Designing physically present digital media
Spatial Computing is a concept Augmented Reality (AR) system that makes digital media feel physically present through interaction design. It is presented as a 3 part video series:
Part 1
A New Paradigm
A brief history of HCI and a how to get computers to think in the same three-dimensional way humans do
Part 2
Shopping
A gesture vocabulary for object manipulation through the use case of shopping for furniture in your living room
Part 3
The Home Theater System
A reuse of the gesture vocabulary from Part 2 to navigate 3d environments, demonstrated through the use case of 3d home media (sports, 3d narrative content, etc...)
About the project
The human body's capacity to move freely is empowering. When people cannot move, they are locked inside their brains, unable to express feelings or perspectives or to share with others. With physical movement, people can communicate through language and art and dance and song.
But the human brain's ability to model movement doesn't stop at the ends of our fingertips. Our neuroplastic brains incorporate physical objects so that they become part of our bodies. So our capacity to communicate relies not only on our ability to control our bodies, but our ability to control our environments.

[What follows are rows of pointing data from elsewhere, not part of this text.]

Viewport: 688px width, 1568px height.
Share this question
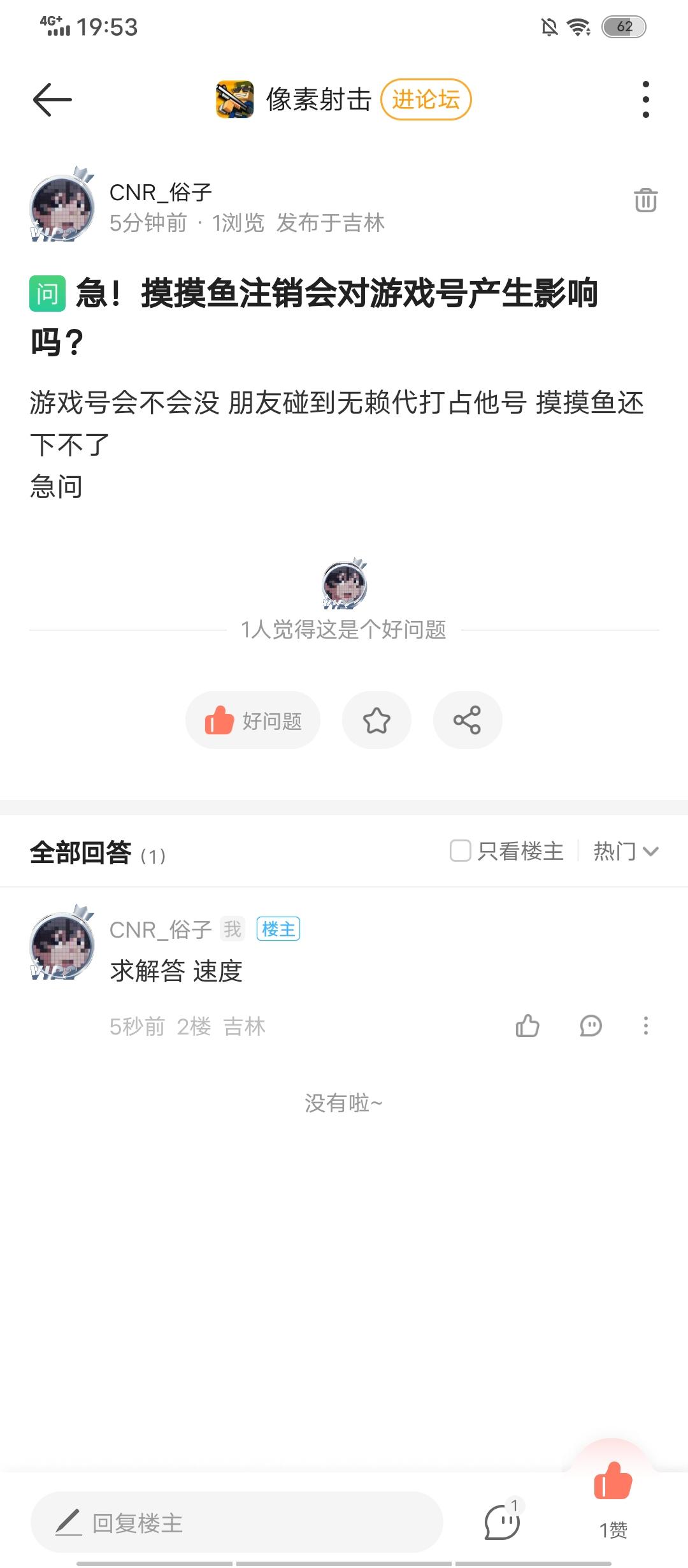coord(467,720)

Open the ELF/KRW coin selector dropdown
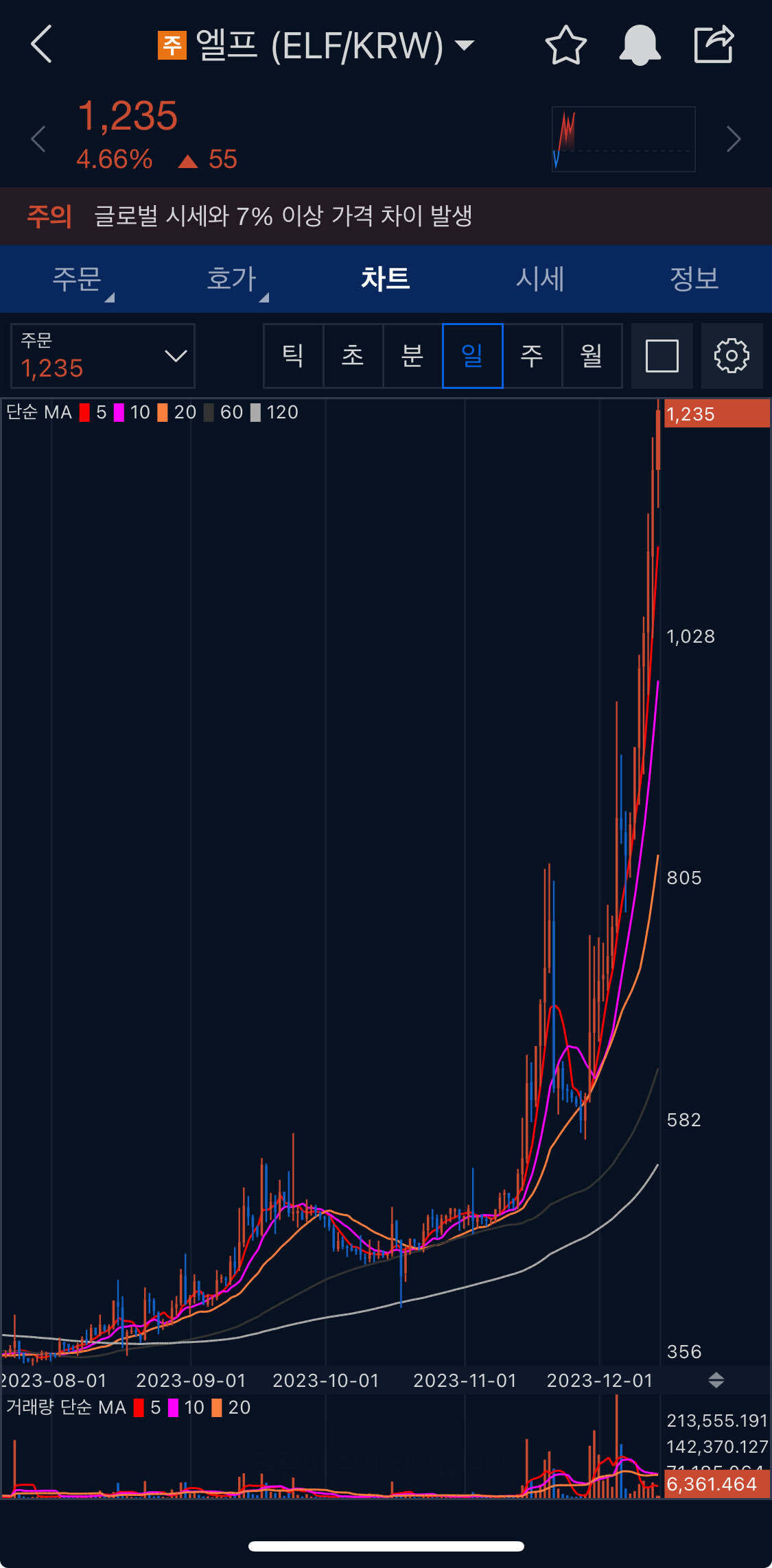point(465,45)
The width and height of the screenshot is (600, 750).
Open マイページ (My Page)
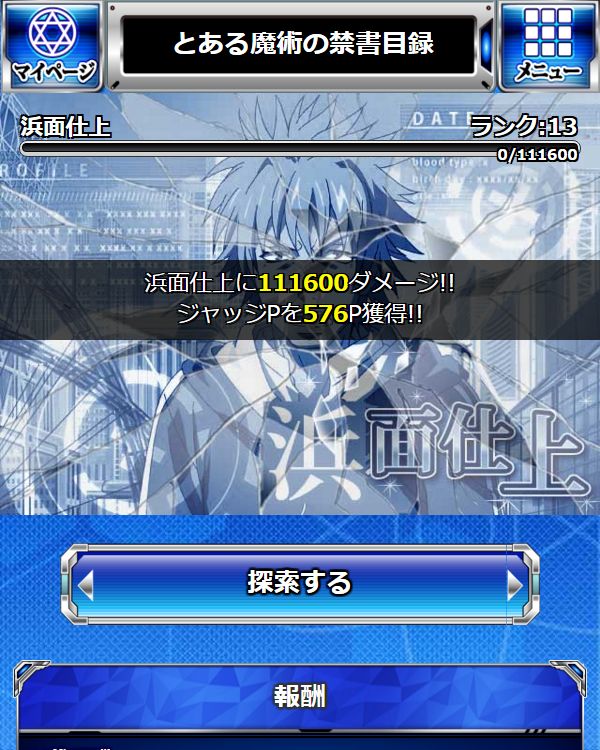click(54, 46)
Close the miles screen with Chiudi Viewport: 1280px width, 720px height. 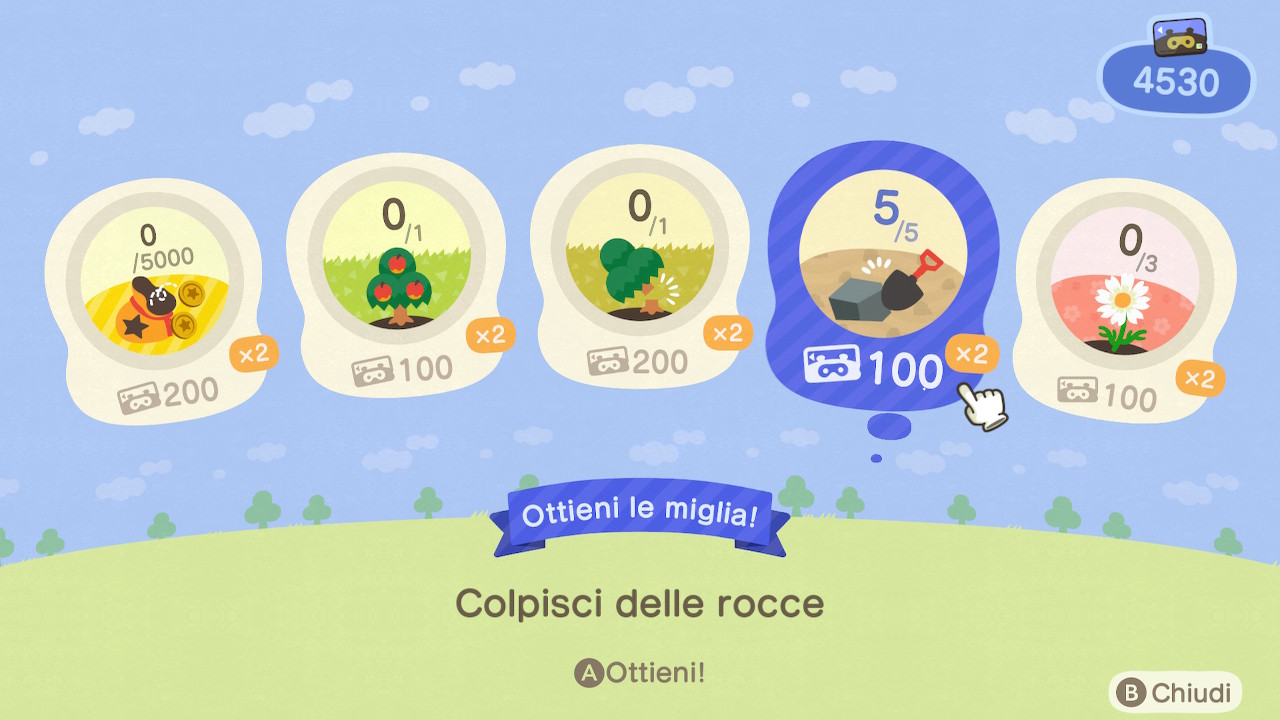1175,692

The virtual objects of Spatial Computing are designed to extend the user's agency so as to empower. It is self-expression through object and environment manipulation. This manipulation should be as joyful as tumbling around on a playground.
The project is heavily inspired by my background in illusion-based dance and theater, traditions that are obsessed with mapping human intention to compositional outcome. This work is different from other depictions of futuristic interaction designs in that the mapping is sufficiently explained, giving the viewer a physical sense of what the future will feel like to their kinesthetic bodies.